Beberapa waktu lalu, Sudutpayakumbuh.com mendatangi sebuah surau guna melihat peninggalan-peninggalan dari Syekh H. Abdul Majid yang mana beliau merupakan salah seorang ulama terkemuka di Payakumbuh pada masanya. Meski namanya kini tidak terlalu masyhur, namun beliau pernah menjadi sosok yang cukup berpengaruh di kampung halamannya serta dalam lingkup keorganisasian Persatuan Tarbiyah Islamiyah (PERTI).
Beliau pernah menjabat sebagai Wali Hakim sekaligus menjadi guru agama bagi banyak orang di beberapa sekolah di Kabupaten Limapuluh Kota pada zamannya. Tidak hanya itu, beliau juga dikenal sebagai seorang mursyid dalam Tarekat Naqsyabandiyah, dengan keilmuan yang diakui luas oleh masyarakat.
SudutPayakumbuh.com juga berkesempatan mewawancarai Apria Putra, seorang filolog sekaligus sejarawan ulama-ulama Minangkabau dan menjelaskan tentang Syekh H. Abdul Majid.
“Syekh Abdul Majid Al-Khalidi Koto nan Godang (w. 1967) ialah sosok pemimpin PERTI pertama pada tahun 1930-an, mursyid Tarekat Naqsyabandiyah Khalidiyah, serta pendiri sekaligus guru besar MTI Koto nan Godang Payakumbuh,” ujarnya.
Ia menjelaskan bahwa diketahui bahwa Syekh Abdul Majid dulunya bernama Baheramsyah Latif. Makam beliau kini terletak di Kelurahan Kapalo Koto di Balai, Payakumbuh Utara, berdekatan dengan surau peninggalannya yang masih berdiri tidak jauh dari pusara. Ulama yang bergelar Angku Mudo Khalis ini merupakan anak pertama dari pasangan Abdul Latif dan Maimunah, yang dianugerahi enam orang anak, terdiri dari empat laki-laki dan dua perempuan.
“Yang berpakaian anak siak, yang mempunyai sanad keilmuan dengan ulama-ulama Persatuan Tarbiyah Islamiyah, mesti berziarah ke makam beliau,” kata dosen UIN Sjech M. Djamil Djambek Bukittinggi tersebut.

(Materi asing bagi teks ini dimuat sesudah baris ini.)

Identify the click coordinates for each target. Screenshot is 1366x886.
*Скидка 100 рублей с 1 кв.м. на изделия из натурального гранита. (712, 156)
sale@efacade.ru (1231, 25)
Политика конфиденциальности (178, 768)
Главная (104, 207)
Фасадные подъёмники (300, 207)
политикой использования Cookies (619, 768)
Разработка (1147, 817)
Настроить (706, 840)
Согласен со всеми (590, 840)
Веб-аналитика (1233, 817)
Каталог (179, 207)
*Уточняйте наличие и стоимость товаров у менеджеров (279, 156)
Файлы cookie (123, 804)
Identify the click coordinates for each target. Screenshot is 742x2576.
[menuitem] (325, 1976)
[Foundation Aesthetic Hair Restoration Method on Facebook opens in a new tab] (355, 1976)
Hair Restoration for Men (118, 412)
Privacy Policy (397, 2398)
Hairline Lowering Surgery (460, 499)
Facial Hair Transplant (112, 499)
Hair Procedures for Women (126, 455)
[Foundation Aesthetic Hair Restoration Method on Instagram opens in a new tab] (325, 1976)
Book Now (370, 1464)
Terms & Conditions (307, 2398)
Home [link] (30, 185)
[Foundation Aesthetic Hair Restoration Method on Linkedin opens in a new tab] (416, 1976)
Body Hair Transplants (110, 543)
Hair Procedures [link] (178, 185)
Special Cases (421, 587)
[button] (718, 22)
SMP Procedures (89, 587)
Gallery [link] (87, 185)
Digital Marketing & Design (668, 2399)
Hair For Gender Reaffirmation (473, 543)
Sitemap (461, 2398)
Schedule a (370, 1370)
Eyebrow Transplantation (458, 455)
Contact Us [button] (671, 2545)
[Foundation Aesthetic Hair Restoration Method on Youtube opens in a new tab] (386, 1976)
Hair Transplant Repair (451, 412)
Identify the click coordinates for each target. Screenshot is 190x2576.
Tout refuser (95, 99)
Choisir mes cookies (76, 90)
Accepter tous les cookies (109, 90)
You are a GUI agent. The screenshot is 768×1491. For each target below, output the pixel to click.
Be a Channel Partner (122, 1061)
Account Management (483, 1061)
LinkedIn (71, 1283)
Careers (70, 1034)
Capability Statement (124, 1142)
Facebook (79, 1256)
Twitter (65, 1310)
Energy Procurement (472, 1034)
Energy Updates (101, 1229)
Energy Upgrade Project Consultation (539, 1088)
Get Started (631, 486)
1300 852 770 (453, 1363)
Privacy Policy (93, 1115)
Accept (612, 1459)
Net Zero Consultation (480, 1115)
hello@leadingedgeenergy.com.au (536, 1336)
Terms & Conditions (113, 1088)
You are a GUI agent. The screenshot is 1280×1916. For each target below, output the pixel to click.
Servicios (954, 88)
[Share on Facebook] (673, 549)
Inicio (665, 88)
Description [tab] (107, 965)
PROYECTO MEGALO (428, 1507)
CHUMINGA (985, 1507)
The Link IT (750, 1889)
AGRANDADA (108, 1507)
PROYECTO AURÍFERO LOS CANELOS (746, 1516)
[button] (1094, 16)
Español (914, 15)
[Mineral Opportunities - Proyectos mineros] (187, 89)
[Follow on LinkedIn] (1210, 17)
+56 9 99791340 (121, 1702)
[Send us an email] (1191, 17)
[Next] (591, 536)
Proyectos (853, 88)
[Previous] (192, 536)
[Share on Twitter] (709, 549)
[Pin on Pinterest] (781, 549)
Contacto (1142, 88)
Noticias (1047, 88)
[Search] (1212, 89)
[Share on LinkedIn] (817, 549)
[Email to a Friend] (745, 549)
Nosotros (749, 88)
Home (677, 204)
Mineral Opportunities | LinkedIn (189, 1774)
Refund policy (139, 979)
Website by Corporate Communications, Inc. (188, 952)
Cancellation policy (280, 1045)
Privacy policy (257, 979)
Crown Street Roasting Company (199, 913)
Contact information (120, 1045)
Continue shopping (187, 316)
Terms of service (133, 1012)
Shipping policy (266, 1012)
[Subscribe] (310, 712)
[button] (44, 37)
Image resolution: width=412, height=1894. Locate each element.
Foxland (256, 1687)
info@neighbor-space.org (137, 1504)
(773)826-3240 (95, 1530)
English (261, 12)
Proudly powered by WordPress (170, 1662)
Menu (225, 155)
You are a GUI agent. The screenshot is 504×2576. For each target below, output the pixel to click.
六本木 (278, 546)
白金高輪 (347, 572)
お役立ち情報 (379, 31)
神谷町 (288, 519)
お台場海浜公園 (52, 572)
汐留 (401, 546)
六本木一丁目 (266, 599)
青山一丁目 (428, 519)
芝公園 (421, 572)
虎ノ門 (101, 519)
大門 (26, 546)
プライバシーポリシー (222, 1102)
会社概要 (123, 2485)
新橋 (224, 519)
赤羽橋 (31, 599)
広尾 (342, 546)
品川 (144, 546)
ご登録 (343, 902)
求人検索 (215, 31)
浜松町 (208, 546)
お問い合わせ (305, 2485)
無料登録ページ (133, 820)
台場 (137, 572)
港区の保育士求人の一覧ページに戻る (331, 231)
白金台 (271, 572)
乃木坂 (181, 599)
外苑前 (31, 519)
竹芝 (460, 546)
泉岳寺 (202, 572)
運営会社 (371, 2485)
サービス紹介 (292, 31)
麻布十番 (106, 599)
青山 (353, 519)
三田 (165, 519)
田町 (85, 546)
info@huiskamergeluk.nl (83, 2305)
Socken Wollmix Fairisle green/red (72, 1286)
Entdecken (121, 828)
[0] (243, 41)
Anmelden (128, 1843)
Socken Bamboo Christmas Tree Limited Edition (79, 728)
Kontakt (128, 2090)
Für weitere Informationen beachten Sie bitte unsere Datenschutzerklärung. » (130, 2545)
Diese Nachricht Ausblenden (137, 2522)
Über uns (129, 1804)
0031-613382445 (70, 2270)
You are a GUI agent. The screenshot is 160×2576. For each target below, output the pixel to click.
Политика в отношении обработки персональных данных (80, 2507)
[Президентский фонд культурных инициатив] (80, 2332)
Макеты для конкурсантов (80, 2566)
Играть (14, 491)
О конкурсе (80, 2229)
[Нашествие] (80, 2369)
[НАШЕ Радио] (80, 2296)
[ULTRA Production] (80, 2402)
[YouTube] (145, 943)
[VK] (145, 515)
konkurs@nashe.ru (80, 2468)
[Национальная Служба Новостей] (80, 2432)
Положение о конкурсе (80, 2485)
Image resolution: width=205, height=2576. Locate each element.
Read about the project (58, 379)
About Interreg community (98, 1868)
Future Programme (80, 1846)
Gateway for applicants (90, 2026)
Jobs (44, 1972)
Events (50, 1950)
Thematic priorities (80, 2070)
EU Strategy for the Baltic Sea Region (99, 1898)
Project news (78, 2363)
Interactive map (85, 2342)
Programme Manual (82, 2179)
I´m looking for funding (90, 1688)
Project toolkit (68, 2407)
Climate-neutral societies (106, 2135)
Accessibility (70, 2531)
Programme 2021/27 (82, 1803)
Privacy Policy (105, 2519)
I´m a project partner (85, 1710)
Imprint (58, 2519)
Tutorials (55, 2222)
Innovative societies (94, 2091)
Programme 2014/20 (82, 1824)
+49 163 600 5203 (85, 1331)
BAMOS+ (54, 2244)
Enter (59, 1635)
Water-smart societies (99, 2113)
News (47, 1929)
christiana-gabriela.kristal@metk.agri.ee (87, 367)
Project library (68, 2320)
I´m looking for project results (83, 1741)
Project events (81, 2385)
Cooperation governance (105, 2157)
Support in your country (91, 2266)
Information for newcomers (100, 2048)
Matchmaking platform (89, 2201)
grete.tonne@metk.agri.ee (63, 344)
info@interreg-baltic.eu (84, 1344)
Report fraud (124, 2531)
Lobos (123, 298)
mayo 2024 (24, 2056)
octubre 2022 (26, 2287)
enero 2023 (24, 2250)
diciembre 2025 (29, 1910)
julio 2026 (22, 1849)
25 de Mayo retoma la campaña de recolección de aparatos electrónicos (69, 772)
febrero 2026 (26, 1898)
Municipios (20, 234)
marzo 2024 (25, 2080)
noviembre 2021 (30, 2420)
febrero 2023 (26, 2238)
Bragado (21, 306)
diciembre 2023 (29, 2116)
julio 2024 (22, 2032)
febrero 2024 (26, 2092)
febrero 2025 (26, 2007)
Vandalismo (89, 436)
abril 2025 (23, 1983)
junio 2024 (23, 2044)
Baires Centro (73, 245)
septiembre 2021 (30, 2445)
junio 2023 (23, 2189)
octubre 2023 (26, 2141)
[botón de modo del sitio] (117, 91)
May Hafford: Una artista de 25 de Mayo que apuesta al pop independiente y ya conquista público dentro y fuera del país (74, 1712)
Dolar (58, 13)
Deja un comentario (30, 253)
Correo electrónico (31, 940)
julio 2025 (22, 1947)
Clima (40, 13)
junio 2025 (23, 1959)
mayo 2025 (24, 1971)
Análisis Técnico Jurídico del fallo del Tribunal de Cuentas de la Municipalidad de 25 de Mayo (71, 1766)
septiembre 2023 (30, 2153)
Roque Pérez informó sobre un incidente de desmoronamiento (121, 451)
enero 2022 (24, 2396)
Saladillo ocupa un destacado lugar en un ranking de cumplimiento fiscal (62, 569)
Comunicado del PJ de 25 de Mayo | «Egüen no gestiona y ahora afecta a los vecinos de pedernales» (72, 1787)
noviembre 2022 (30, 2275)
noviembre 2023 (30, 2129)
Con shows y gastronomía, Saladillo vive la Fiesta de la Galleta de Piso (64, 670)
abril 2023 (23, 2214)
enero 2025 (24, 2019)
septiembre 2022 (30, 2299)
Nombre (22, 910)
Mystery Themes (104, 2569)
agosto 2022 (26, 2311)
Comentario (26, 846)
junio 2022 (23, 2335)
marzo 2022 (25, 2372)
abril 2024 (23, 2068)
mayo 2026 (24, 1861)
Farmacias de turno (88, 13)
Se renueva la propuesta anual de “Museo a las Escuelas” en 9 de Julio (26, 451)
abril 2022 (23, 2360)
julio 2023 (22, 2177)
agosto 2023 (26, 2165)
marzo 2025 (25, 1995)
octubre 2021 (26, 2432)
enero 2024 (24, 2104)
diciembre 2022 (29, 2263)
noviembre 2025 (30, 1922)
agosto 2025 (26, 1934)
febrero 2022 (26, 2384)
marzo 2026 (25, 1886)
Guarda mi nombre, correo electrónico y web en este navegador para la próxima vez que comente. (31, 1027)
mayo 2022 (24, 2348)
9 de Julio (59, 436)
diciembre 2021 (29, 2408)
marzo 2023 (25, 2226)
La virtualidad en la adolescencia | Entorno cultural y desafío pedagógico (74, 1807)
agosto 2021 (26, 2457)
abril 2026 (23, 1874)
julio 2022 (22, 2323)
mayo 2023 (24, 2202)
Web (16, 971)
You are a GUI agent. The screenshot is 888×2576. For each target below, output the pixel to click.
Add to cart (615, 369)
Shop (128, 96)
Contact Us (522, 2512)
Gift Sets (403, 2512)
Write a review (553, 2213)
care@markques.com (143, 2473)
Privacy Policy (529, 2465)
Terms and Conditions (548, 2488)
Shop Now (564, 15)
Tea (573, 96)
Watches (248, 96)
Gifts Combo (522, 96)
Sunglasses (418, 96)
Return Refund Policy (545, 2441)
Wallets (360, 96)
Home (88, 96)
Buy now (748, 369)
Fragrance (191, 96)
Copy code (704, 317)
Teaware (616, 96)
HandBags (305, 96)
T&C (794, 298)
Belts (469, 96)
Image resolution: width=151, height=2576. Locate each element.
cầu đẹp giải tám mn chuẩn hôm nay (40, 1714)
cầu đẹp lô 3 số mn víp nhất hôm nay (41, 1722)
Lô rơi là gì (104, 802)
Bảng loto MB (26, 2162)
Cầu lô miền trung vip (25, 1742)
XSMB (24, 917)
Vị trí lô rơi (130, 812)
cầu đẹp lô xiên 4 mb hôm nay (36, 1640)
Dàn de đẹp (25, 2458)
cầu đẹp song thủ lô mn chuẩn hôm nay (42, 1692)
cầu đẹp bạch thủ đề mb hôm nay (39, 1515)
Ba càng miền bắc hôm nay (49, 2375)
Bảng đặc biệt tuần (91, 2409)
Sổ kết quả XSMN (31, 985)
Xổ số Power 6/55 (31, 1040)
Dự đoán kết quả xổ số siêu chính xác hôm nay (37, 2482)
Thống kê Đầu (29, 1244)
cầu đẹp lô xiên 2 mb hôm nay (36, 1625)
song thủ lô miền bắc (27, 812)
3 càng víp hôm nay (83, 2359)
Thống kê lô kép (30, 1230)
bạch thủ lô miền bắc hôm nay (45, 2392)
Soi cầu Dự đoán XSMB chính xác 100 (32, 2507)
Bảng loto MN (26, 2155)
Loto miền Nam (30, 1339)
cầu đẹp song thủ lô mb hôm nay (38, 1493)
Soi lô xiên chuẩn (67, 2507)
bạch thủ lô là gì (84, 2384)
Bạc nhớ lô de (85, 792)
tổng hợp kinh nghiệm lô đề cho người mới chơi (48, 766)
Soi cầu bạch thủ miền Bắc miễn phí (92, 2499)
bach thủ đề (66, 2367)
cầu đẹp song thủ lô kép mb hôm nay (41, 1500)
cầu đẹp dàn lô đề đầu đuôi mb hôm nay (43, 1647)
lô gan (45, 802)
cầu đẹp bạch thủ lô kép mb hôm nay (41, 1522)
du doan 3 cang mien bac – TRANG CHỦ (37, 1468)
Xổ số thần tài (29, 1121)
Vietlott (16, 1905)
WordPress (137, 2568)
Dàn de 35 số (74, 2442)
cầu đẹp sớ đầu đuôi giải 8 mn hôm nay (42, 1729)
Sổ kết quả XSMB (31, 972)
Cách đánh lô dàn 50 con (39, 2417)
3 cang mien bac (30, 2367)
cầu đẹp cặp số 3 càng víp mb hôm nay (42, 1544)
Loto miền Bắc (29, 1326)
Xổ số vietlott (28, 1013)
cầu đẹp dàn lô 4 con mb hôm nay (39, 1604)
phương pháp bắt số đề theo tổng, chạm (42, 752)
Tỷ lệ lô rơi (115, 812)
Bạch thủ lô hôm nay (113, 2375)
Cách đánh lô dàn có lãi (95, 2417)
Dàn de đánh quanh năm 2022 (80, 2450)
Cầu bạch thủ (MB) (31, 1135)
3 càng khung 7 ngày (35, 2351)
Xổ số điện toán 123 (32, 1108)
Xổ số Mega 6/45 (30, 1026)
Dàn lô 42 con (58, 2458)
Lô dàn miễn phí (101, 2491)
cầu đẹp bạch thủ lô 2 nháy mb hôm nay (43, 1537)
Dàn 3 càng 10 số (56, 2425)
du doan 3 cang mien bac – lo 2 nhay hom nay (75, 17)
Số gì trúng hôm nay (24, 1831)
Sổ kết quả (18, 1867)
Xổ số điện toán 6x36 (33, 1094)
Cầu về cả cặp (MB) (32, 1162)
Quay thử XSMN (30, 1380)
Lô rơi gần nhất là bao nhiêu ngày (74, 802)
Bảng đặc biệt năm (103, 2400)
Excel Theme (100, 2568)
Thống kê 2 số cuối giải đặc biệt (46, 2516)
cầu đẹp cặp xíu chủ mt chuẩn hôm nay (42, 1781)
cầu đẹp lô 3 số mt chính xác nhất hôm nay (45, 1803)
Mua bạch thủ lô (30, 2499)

Syekh Abdul Majid, yang suraunya kini berdiri tepat di belakang RSI Ibnu Sina Payakumbuh, dikenal rajin berguru ke berbagai tempat. Salah satu guru beliau yang cukup termasyhur di kalangan ulama Minangkabau masa silam ialah Syekh Muhammad Sa’ad, lebih dikenal sebagai Syekh Mungka atau “Beliau Surau Baru.” Ia merupakan salah seorang ulama besar yang sangat dihormati di Minangkabau pada masanya. Kealimannya di ranah Minang begitu diakui hingga ia digelari Syaikhul Masyaikh guru dari para guru karena banyak ulama datang menimba ilmu kepadanya.
Lebih dari itu, Syekh Muhammad Sa’ad merupakan pemuka Tarekat Naqsyabandiyah Al-Khalidiyah yang terkemuka di ranah Minangkabau. Kemasyhurannya kian menanjak lantaran risalah bantahannya terhadap pandangan Syekh Ahmad Khatib Al-Minangkabawi. Risalah tersebut memberi pengaruh besar di kalangan ulama Minangkabau kala itu, menjadikan nama beliau tetap dikenang sebagai ulama yang tak hanya mendalam dalam ilmu, namun juga berani dalam dialektika keilmuan.